Dindar insanlar inançları üzerinden horlanmış, aşağılanmış, ezilmiş, başörtülü kadınlar üniversitelere, kamu kuruluşlarına alınmamış, Üniversite rektörleri ile, örneğin İstanbul Üniversitesi’nde başörtülü öğrencilere başlarını açmaları için ‘’İkna Odaları’’ kurularak büyük bir psikolojik baskı uygulandı, inanç özgürlüğü hiçe sayılarak insan hakları çiğnendi. Sincan’da tanklar yürütüldü. Anadolu sermayesine boykot uygulandı. Namaz kılıyor veya hanımının başı örtülü ya da alkol kullanmıyor diye vb nedenlerle subaylar ordudan atıldı.
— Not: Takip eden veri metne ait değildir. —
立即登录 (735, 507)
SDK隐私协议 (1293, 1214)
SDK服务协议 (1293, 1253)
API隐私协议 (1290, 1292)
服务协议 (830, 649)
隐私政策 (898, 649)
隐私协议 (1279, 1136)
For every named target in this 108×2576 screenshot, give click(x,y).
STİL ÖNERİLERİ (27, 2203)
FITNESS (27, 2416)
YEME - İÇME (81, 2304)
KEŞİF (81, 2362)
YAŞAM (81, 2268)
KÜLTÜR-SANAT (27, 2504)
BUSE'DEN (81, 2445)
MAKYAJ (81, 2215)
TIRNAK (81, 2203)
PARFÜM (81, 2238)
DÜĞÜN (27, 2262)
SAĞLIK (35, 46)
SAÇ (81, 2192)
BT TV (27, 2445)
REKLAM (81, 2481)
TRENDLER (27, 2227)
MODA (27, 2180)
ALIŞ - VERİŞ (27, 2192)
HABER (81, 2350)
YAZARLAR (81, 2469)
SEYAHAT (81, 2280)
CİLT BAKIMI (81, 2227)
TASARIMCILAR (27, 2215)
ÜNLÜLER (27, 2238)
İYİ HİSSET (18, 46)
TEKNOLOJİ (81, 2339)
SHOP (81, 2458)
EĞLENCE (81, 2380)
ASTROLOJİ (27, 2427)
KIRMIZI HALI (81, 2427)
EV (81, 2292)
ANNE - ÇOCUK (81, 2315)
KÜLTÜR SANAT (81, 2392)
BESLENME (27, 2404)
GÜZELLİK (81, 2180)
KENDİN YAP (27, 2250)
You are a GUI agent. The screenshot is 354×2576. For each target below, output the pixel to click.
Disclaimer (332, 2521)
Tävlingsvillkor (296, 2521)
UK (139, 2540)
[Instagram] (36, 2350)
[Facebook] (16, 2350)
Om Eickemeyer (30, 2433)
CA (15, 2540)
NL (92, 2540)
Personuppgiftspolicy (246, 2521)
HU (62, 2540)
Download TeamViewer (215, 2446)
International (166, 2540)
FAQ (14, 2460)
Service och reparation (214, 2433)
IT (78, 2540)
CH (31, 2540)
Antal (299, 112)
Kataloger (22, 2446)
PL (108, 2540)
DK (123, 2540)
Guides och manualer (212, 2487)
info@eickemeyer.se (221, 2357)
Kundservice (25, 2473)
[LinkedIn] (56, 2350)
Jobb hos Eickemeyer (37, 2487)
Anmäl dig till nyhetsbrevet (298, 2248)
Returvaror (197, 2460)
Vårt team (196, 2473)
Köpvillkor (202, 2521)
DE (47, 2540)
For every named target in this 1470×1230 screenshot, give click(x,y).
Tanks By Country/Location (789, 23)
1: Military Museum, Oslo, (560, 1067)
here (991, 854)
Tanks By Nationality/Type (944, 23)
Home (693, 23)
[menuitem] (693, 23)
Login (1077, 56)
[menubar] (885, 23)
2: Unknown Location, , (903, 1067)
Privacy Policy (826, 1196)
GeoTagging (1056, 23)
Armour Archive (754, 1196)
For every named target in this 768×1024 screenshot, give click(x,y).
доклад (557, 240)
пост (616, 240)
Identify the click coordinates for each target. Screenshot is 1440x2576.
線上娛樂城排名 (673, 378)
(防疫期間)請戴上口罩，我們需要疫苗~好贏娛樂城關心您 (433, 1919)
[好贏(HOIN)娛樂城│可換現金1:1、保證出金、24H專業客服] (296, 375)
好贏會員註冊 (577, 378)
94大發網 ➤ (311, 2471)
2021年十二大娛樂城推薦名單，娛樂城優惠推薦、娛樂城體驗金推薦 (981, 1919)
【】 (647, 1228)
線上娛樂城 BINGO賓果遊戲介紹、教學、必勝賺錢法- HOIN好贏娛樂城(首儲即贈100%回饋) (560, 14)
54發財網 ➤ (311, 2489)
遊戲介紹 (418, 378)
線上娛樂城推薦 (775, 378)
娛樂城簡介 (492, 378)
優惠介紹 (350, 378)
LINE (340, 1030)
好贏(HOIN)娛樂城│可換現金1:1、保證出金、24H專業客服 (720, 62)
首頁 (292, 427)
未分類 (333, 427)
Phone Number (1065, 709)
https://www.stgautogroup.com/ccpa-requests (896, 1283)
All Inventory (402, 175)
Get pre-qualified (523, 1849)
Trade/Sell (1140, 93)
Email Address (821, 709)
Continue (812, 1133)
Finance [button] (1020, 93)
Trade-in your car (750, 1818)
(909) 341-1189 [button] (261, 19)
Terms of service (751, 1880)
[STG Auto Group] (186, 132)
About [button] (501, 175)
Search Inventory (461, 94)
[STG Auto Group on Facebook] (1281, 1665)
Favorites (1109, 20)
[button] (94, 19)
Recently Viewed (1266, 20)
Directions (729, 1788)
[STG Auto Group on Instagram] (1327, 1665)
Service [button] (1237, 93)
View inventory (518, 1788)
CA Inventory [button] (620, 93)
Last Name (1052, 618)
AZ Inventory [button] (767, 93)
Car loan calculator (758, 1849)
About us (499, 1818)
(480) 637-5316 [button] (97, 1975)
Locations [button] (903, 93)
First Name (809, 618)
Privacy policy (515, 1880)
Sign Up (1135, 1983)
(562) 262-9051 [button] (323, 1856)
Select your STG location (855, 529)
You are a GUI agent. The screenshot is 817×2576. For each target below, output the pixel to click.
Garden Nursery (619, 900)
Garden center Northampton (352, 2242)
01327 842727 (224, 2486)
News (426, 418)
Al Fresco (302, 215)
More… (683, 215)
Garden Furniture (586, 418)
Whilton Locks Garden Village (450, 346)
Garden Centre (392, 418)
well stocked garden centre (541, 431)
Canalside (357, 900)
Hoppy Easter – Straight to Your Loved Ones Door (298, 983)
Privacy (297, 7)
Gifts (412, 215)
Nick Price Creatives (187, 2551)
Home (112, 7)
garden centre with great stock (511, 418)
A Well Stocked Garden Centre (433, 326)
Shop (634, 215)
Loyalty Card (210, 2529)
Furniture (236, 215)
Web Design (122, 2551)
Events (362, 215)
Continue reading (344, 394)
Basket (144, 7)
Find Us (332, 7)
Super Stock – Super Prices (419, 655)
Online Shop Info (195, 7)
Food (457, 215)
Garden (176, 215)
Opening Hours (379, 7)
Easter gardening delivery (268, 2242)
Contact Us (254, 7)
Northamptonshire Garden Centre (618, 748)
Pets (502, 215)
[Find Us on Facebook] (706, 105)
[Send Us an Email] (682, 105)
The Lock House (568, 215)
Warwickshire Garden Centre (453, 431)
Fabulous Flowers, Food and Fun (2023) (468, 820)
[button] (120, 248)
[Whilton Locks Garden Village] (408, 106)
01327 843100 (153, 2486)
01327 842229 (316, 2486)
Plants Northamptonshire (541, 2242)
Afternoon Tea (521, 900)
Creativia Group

Ülke insanını baskı altına alarak pek çok anti-demokratik uygulamanın gerçekleştirilmesine neden olan süreç öncesinde gizliden gizliye çalışma yapılırken sonrasında Milli Güvenlik Kurulu(MGK) kararları ile fiilen başlatılmış oldu.

MGK TOPLANTISI

28 Şubat 1997 tarihinde toplanan Milli Güvenlik Kurulu(MGK) toplantısı üç saat kadar planlanmış, lakin dokuz saat sonra bitirilmiştir. Halk tarafından seçilen bir başbakan devlet adına baskı altına alınmıştır. Cumhuriyet tarihinin en gergin toplantısından sonra manipülatif konular üzerinden ülke üzerinde baskı ortamı oluşturacak konular gündeme getirildi.28 Şubat kararları önüne getirilince Başbakan . Necmettin Erbakan,“biraz daha üzerinde çalışalım” diyerek imzalanmamıştır. 28 Şubat döneminin ‘’Kara Kutusu’’ diye tanımlanan Genelkurmay Genel Sekreteri Erol Özkaynak: “28 Şubat kararlarını dönemin başbakanı birkaç gün imzalamadı. Bu süre içinde dönemin MGK Genel Sekreteri ikna için uğraştı. Sonunda MGK kararlarını imzalamadı. Ama kafasında olabildiği kadar bu kararları sulandırmak vardı. Takip eden iki MGK toplantısında Başbakan, MGK kararlarını uygulama adına hiçbir adım atmayınca işte o zaman harekete geçildi. Genelkurmay olarak Türkiye’de irtica tehlikesini açıkça gözler önüne sermek için bir seri bilgilendirme toplantıları ve brifingler yapıldı. Kamuoyu ve sivil toplum örgütlerinde duyarlılık oluşturuldu. Sonunda, Başbakan yine bir ara yol bulup zaman kazanmak amacıyla hükümeti ortağına devretmek istedi. Ama bu oyun, Çankaya’dan döndü...’’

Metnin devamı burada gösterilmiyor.